Die Vorstellung, mitten in Berlin würde eine streng bewachte Hochsicherheitszone für die Volksvertretung entstehen, ist furchterregend. Die Umwandlung der Spielwiese vor dem Reichstagsgebäude in einen »feinen« Park — übrigens völlig unhistorisch, denn eine derartige Parkanlage gab es dort nie — war das erste falsche Signal. Warum sollen die Berliner nicht auf der Wiese vor dem Bundestag Picknick machen und Fußball spielen, so wie Hunderttausende von Amerikanern in Washington, D.C. sich auf den Rasenflächen zwischen Capitol und Weißem Haus ergehen? Wenn die amerikanischen Bürger ihrem Präsidenten oder ihren Abgeordneten etwas sagen wollen, demonstrieren sie mit Transparenten vor dem Weißen Haus und dem Capitol. In Deutschland greifen Polizei und Staatsanwaltschaft ein, wenn fünf Frauen mit Transparenten vor dem Parlament stehen.

In London stehen täglich Hunderte von Menschen auf dem Platz vor dem Unterhaus. Niemand käme auf die Idee, die Downing Street zu sperren, weil dort der Prime Minister wohnt. Warum ist dieser selbstverständliche Umgang des Volkes mit seinen Vertretern nicht möglich?

Es ist die böse alte Tradition des deutschen Obrigkeitsstaates vom wilhelminischen Reich über die Nazizeit und die SED-Diktatur, das Volk von der Regierung fernzuhalten. Demokratie, das heißt Volksherrschaft, lebt vom freien Umgang des Volkes mit seiner Vertretung, vom lebendigen Meinungsaustausch, von Protest und Kritik. In polizeibewachten Sicherheitszonen erstickt die Demokratie. Der Bundestag darf nicht zulassen, daß in Berlin die Sicherheitsbeamten bestimmen, wie Demokratie stattzufinden hat. Es ist absurd: Wir bemühen uns, den Stasi-Terror der ehemaligen DDR unter Schmerzen aufzuarbeiten, während gleichzeitig unsere Staatssicherheit versucht, demokratisches Leben zu ersticken.

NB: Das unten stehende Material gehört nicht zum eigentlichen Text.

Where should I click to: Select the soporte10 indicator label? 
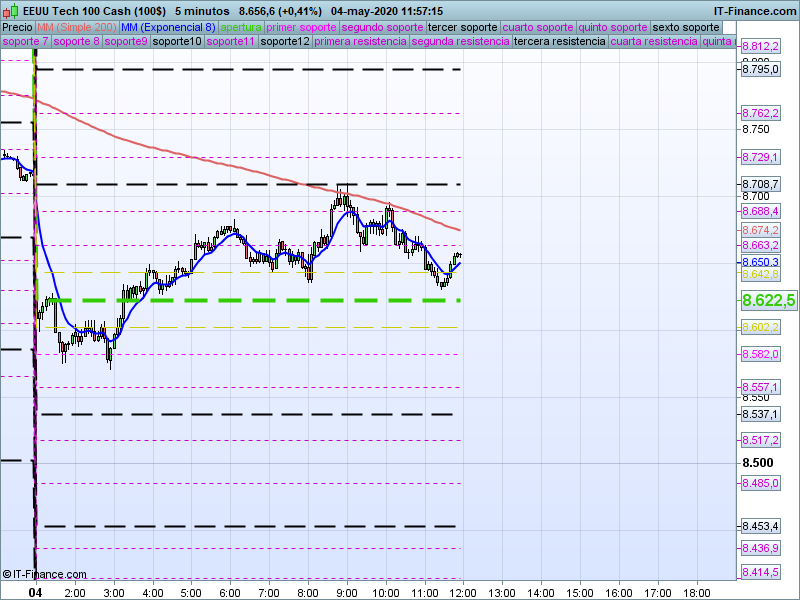pos(180,42)
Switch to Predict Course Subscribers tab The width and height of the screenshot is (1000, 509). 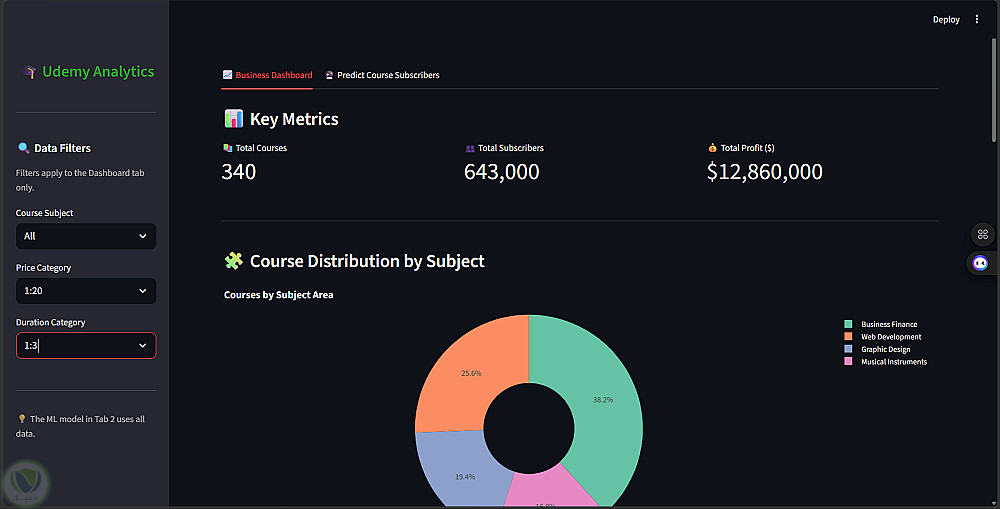tap(382, 75)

In der ehemaligen DDR haben die Bürger das SED-Regime durch friedliche Demonstrationen zu Fall gebracht. Es wäre schlimm, würden sich die Institutionen der Demokratie vor den Bürgern in einer Weise schützen, die eher zur SED-Diktatur paßt.

Peter Conradi ist SPD-Abgeordneter im Bundestag und Mitglied des Ältestenrates. In der taz-Rubrik »Stadtmitte« schreiben Persönlichkeiten zu den Problemen der zusammenwachsenden Hauptstadt.